Güneyli o kaldığı evde tutunamamış ve bu yurda gönderilmişti. Tabi evde kalmak zahmetli, külfetli. Temizlik, yemek, tertip düzen. Hele o abi? Kendi yaşıtlarına abilik rolü kesiyordu. Güneyli onun hallerinde bir toyluk, bir acemilik görüyor, bir yapmacıklık seziyordu. Testinin suyu soğuk olur misali yani. Güneyli daha fazla dayanamadı. Ayrılacağını söyledi. Abi rolündeki arkadaşı ona yol gösterdi. “Bari şu yurtta kal.” diyerek onu buraya yerleştirdi. Burada da uzun süre kalacağa benzemiyordu. En başta yurt idarecisinin müsamaha etmediği bir alışkanlığı vardı. Sigara içiyordu.
Ne yapsın çocuk çok ağır bir travma yaşamıştı. Anadan ayrı babadan ayrı kalmak kolay mı?
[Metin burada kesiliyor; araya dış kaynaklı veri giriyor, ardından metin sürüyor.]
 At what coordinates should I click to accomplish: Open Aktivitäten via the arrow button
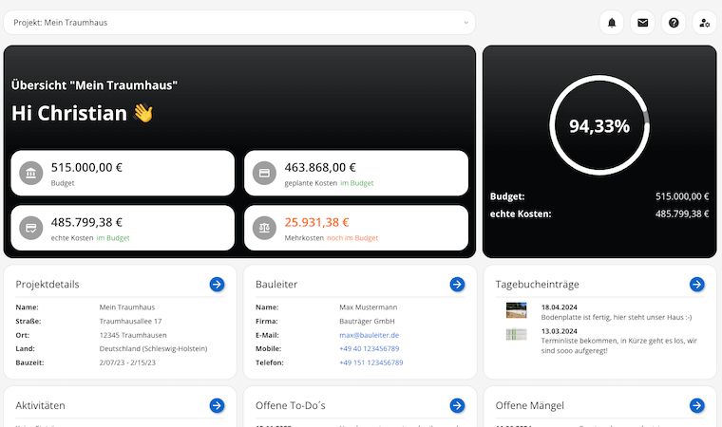click(217, 405)
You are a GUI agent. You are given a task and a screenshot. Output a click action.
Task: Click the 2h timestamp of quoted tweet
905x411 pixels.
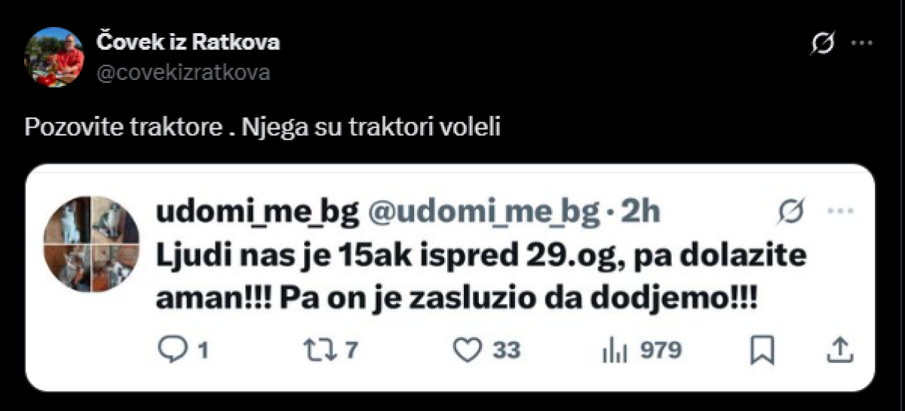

Henüz on üç yaşındayken İstanbul’da temmuz sıcaklarının yaşandığı bir alacakaranlıkta evlerinin kapısı zorla açılmıştı. Sivil polisler patır kütür içeri dalmış ve gözleri önünde babasını yüz üstü yatırıp ellerini arkadan kelepçelemişlerdi. Evin altını üstüne getirmişlerdi. Aslında bunu yapamazlardı. Zira babası cumhuriyet savcısıydı. Kimin umurunda? Annesi de sıradan bir ev hanımı değildi; o da hakimlik yapıyordu. Dinleyen mi var? Onların bu kadar saygısızlığa maruz kaldığını, bu kadar aciz ve çaresiz olduğunu hiç görmemişti.
Babalarının arkasından günlerce annesiyle sarılıp ağlaştılar. Bir kaç gün sonra annesi de işsiz kalmıştı. Gün geçtikçe sıkıntıları büyüyordu. Günün birinde güneydeki sahil kasabasına, dedelerinin yanına dönme kararı aldılar. Hazırlıklarını yaptılar. Ev eşyalarını yükleyip gideceklerdi ki annesini de götürdüler. Küçük kardeşi ve mavi muhabbet kuşları ile ortada kalakaldılar. Dedeleri geldi onları götürdü. Okulunun geri kalanını dedesinin yanında bitirdi.
Üç yıl boyunca, sürekli bir ona laf göndermeler, yeri geldikçe gözünün içine baka baka teröristlerden, darbecilerden bahsetmeler onu yıpratmıştı. O ne ki, bunlar kitapların müfredatında işleniyordu. Artık iyice bezmişti. Böyle bir muamele eli kanlı bir teröristin çocuğuna bile yapılmazdı. Çok içerliyordu ama kime ne diyebilirdi ki? Samimi bir arkadaşı yoktu. Bir cüzzamlı gibi dışlanmıştı.
Artık canına tak etmişti, liseden sonra okumak istemiyordu. Hatta bu topraklarda da yaşamak istemiyordu.
Günün birinde aile dostları aralarında para toplayıp onu bu soğuk kuzey memleketine üniversite okuması için göndermeye karar verdiler.
Burada bir eve yerleşmişti. Bol muhabbetli, neşeli cana yakın arkadaşlar vardı. Kardeş gibiydiler. Sıcak bir ortam, doyumsuz sohbet muhabbet gırla gidiyordu. Yalnızlığını giderebilir, daha sosyal biri olabilir, eski acı günleri unutabilirdi. Evdekiler hep birlikte hareket etmeyi adet edinmişler. Çarşıya pazara birlikte gidilir, yemekler birlikte yenilir, çaylar birlikte içilirdi.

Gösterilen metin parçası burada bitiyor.